The fix PR had two parts:

  • Fixing a bug and persisting DKG status across restarts.
  • Adding a mechanism that lets validators close a stuck epoch at a coordinated point. This was used once to close the affected epoch; the network then proceeded into the new epoch normally and randomness was restored.

What we learned

  • End-of-epoch resilience. Sui already has a "safe mode" fallback for some parts of the epoch transition. Part 3 showed that the current pattern might be too narrow. This incident emphasizes the importance of understanding that end-of-epoch resilience is an area the ecosystem needs to invest in further, both by extending graceful-degradation patterns across the rest of the reconfiguration path, and by maturing the force-close mechanisms into a standing operational capability.
  • Gas charging logic. The crashes in Parts 1 and 2 both stemmed from bugs in gas charging, a corner of execution that interacts subtly with the address-balance settlement system, conservation checks, and the scheduler. Today, this logic is complex enough that edge cases like the ones we hit this week are hard to rule out by inspection alone. Coming out of this incident, we believe gas charging deserves the same care, thoughtfulness, and code-quality bar as the Move VM or Mysticeti consensus. aking it cleaner, more modular, and amenable to exhaustive invariant testing is an area worth deeper investment.
  • AI agents with access to production state, capable of interactively querying validator logs, inspecting cluster state, and assembling metrics on demand, materially accelerated diagnosis during this week's incidents. This tooling broadens the set of engineers who can effectively debug live production issues, and worthy of  continued investment.

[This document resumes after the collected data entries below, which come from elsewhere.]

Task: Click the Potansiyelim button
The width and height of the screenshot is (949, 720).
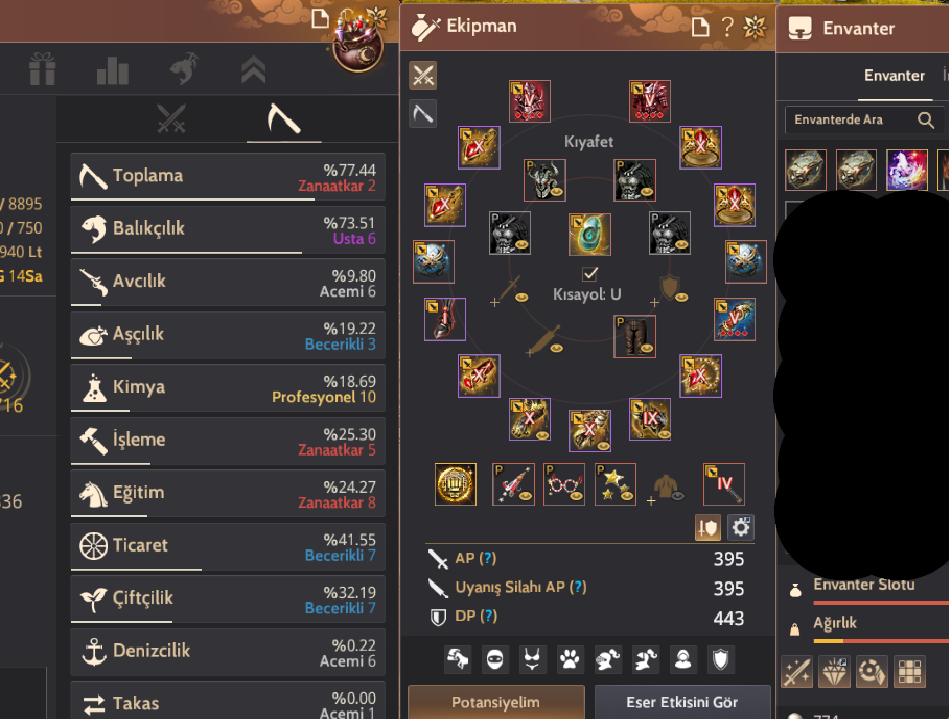Action: click(x=496, y=702)

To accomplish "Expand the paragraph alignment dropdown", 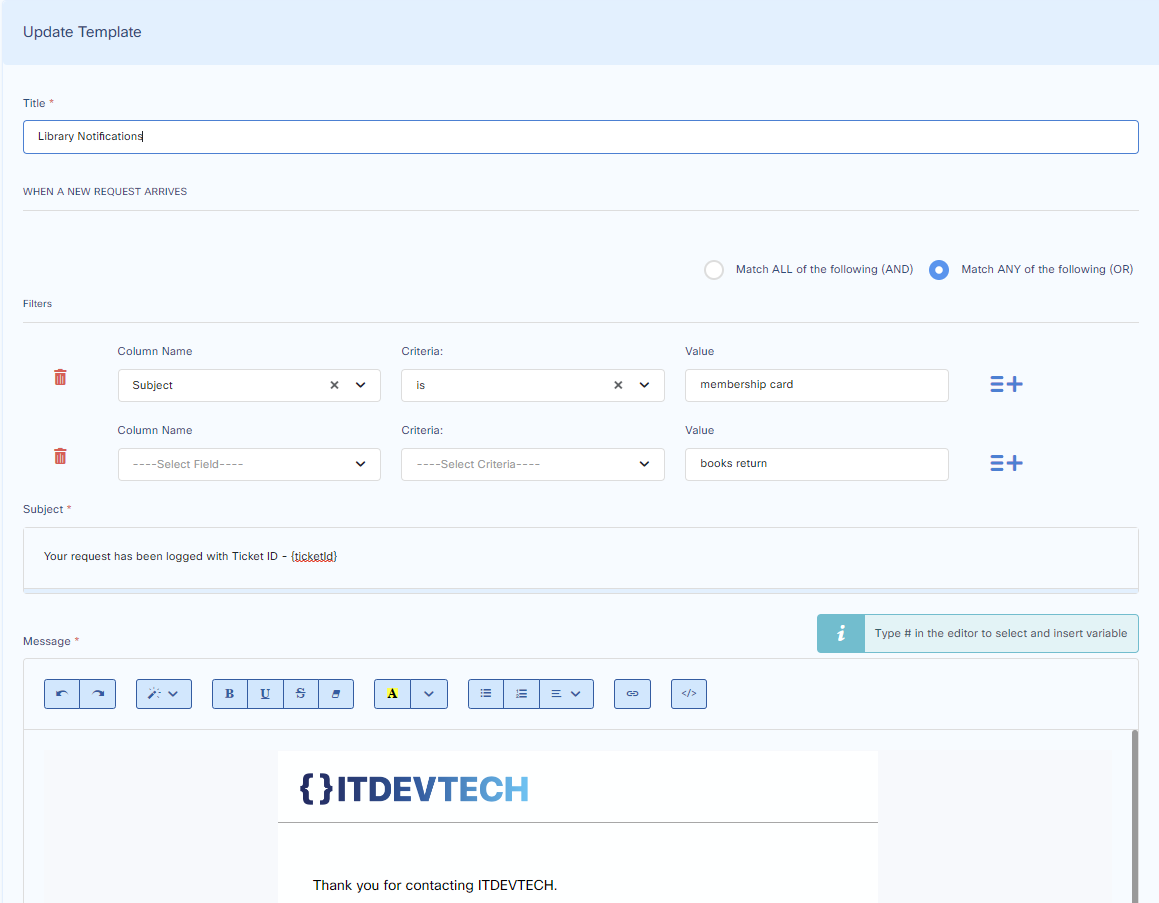I will (566, 694).
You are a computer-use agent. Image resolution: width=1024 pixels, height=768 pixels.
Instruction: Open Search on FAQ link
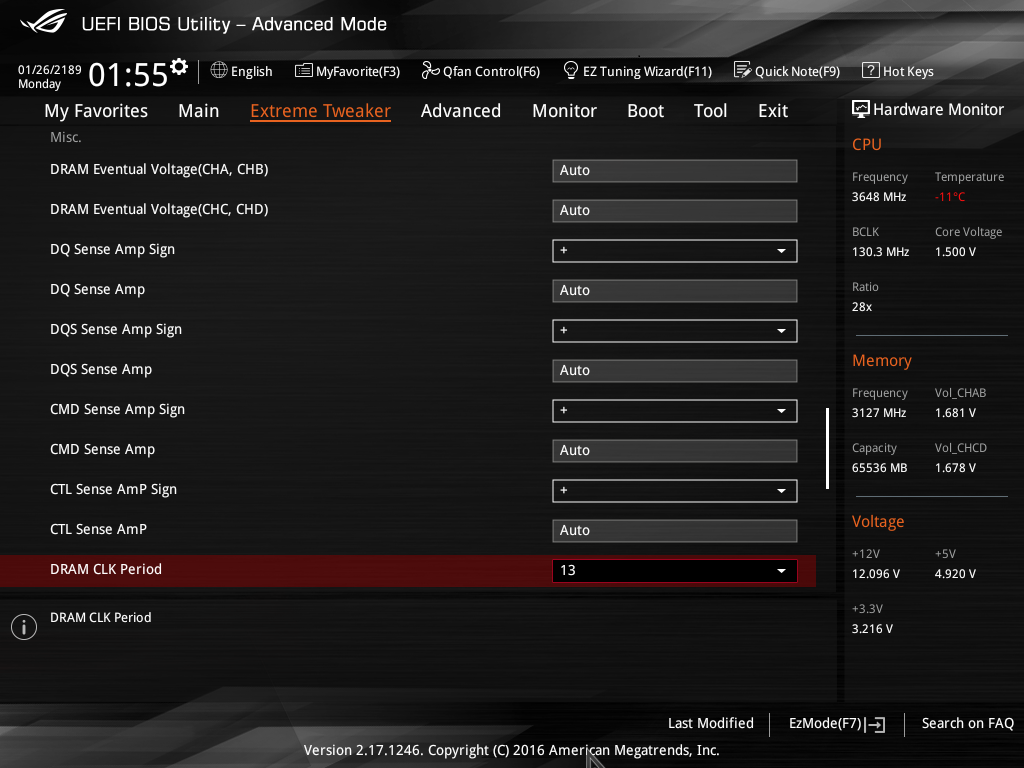(x=967, y=723)
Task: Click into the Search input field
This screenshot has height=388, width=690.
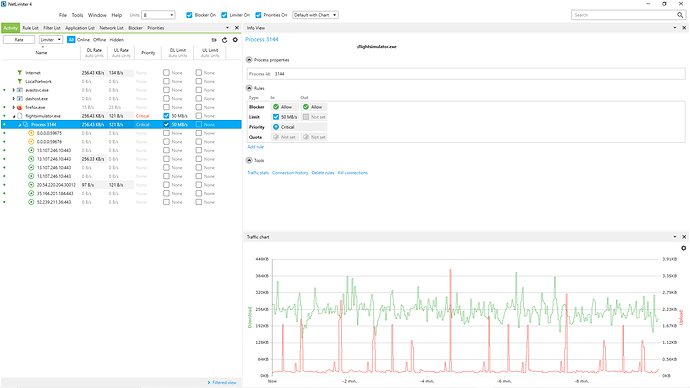Action: (x=624, y=15)
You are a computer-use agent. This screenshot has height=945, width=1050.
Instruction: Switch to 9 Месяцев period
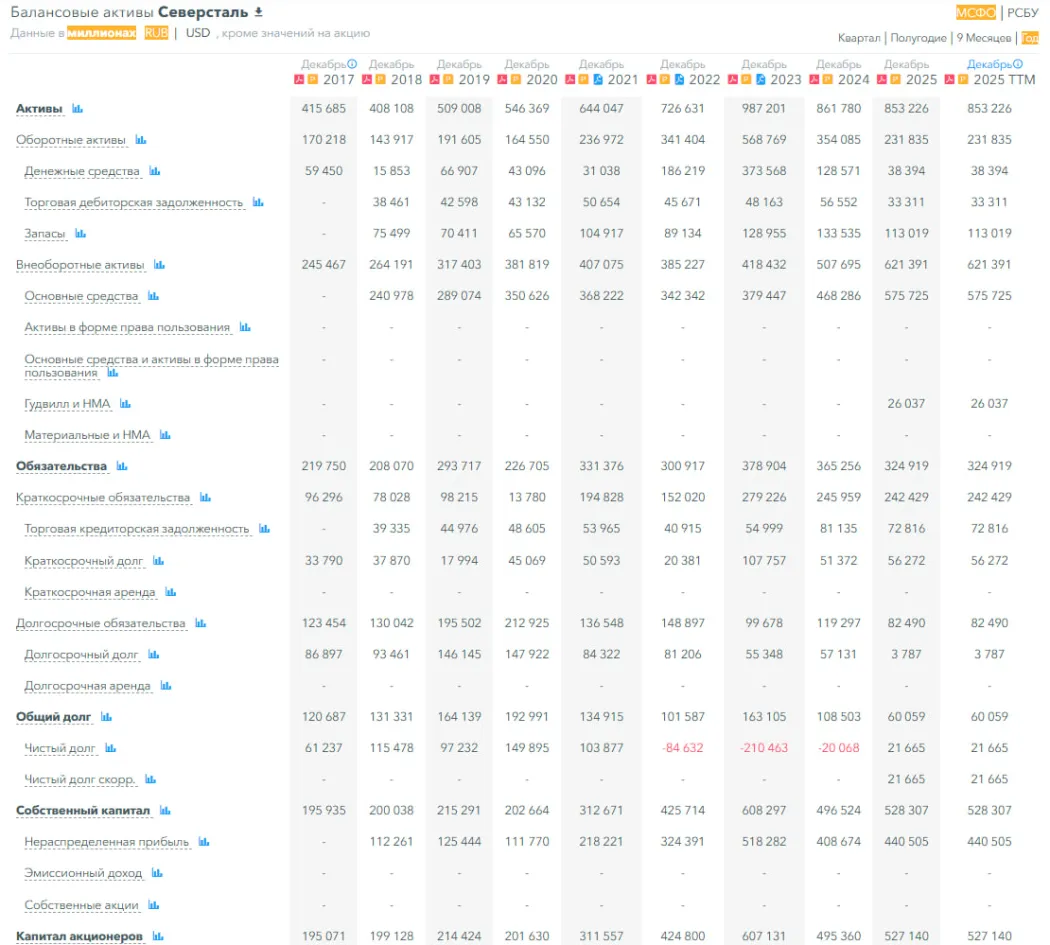coord(984,38)
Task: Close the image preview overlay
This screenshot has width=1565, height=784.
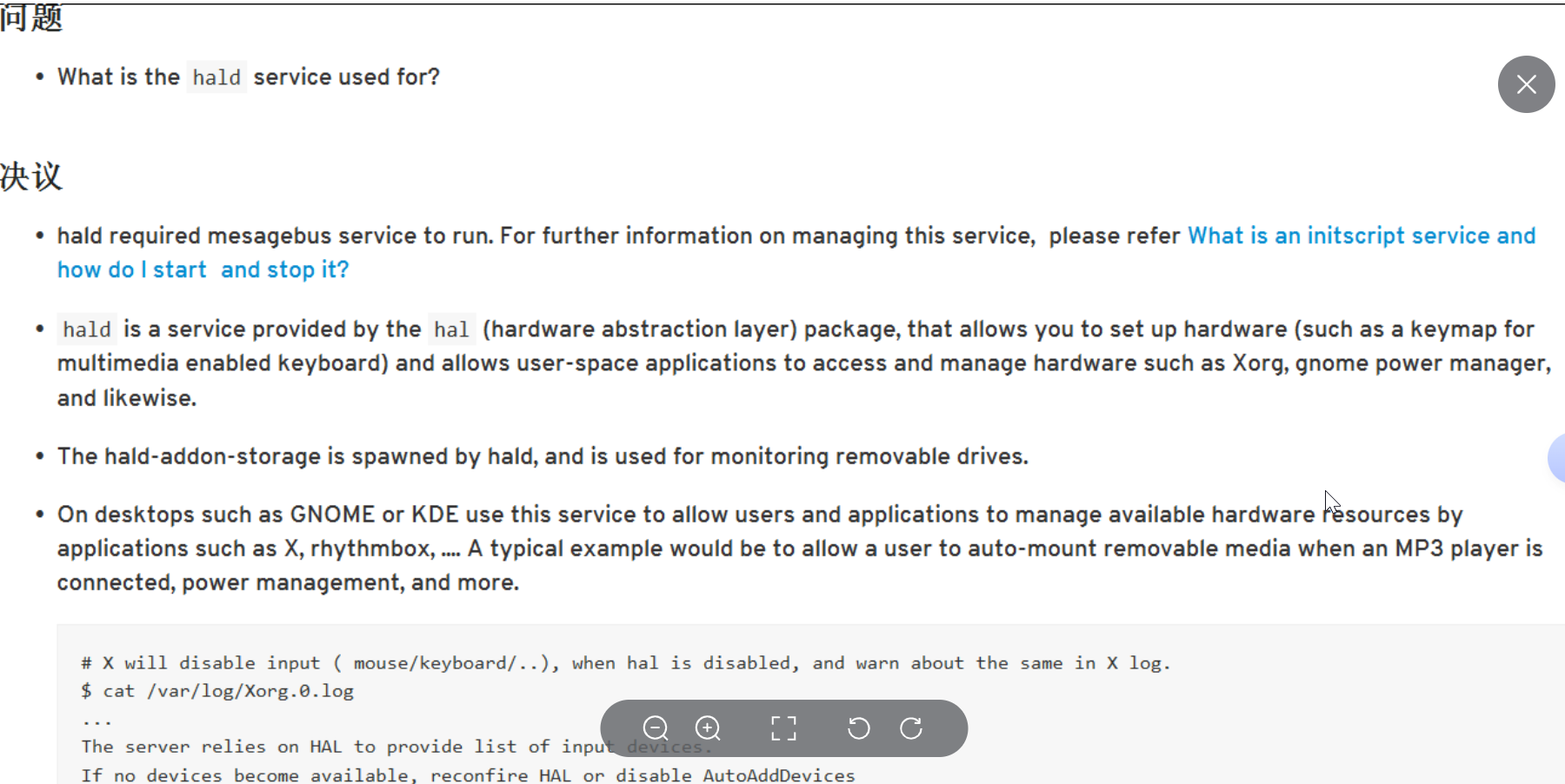Action: 1526,84
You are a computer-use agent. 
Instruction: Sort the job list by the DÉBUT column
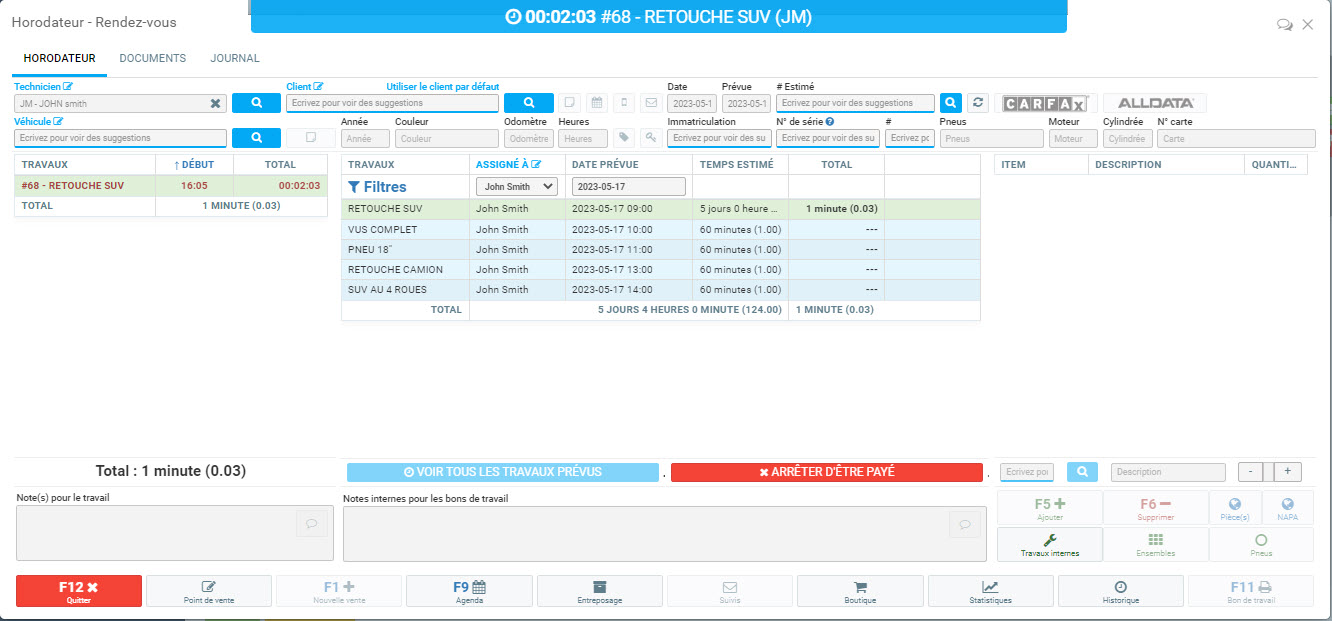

Better failure containment. The crashes in Parts 1 and 2 were each triggered by specific inputs the validators could not process safely. Today, the system lacks a defense-in-depth layer that would bound the blast radius of such a crash. Coming out of this incident, failure containment is an area worth deeper ecosystem investment, in order to explore strategies that would let a validator skip or restart any input that has caused it to crash, so that a future bug of this class would at worst drop the offending input rather than halt the network.